Les chauffeurs de taxi de la ville de Gagnoa, ville située dans le centre ouest de la Côte d’Ivoire, manifestent depuis le jeudi 12 octobre 2017, pour réclamer la libération d’un des leurs, qui serait détenu par la police nationale depuis plusieurs jours, après avoir renversé un individu.

Tôt ce matin, du vendredi 13 octobre 2017, la situation a empiré. Les manifestants descendus massivement dans la ville de Gagnoa, selon des riverains, ont monté des barrages interdisant ainsi la circulation aux populations. De même que les cars des compagnies de transport, provenant des villes de l’intérieur du pays pour d’autres destinations, notamment Abidjan, sont stoppés brusquement par les manifestants.

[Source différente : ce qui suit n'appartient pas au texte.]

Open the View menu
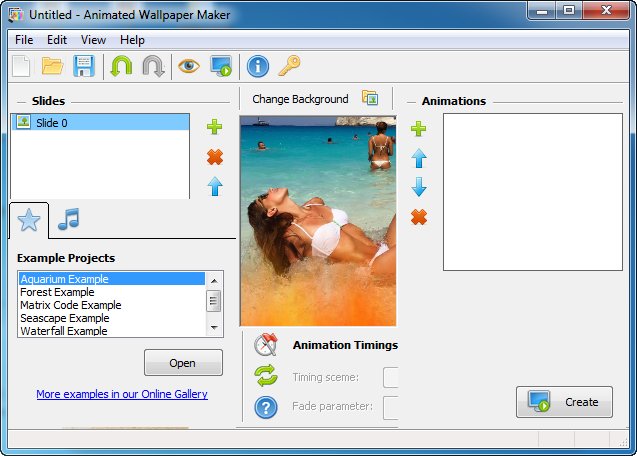Screen dimensions: 637x456 pyautogui.click(x=93, y=40)
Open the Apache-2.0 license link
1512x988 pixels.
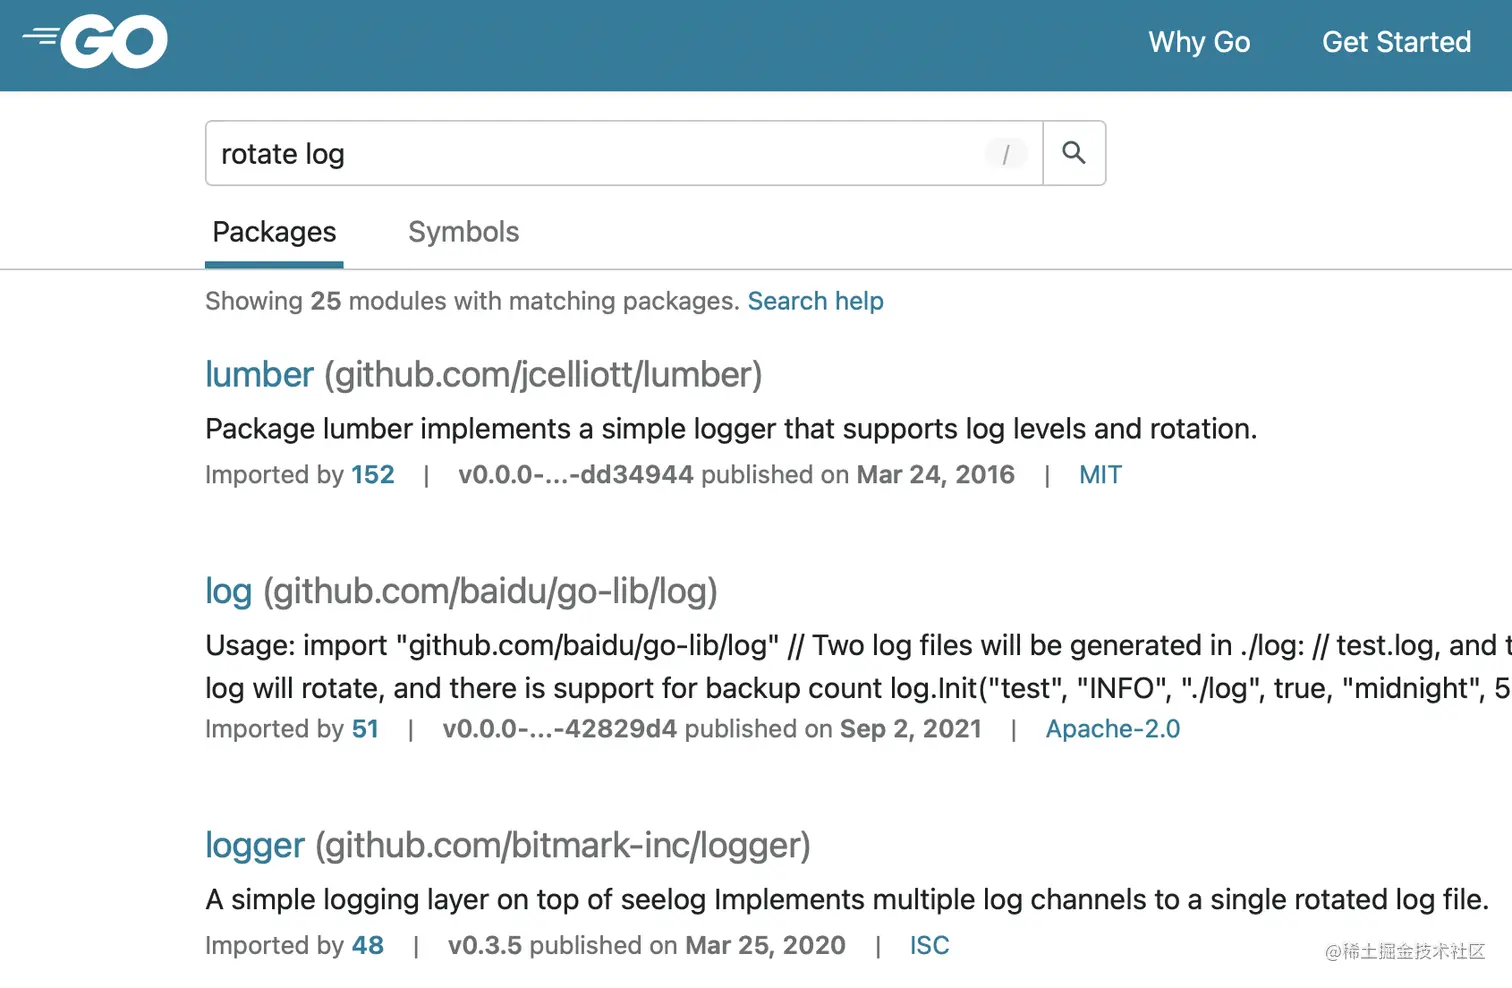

Par ailleurs, selon nos sources, des individus mal intentionnés parmi les grévistes, auraient été à la base de plusieurs tentatives d’agressions et de tentatives de pillages. Les commerçants ont dû fermer leurs commerces pour éviter d’être pillés.

Au regard de tous ces débordements, la police nationale a  employé la manière forte pour tenter de calmer les grévistes. Les esprits se sont ainsi échauffés, et la situation a tourné  à l’affrontement entre policiers et manifestants. C’est donc par des tirs de gaz lacrymogène, que les forces de l’ordre ont dispersé les manifestants chauffés à blanc.

Selon les mêmes sources, ces heurts entre policiers et chauffeurs de taxi, se sont terminés en courses-poursuites.

Même si pour l’heure aucune perte en vie humaine n’est à déplorer, la situation reste cependant tendue à Gagnoa, la capitale de la région du Gôh,  huitième grande ville de la Côte d’Ivoire.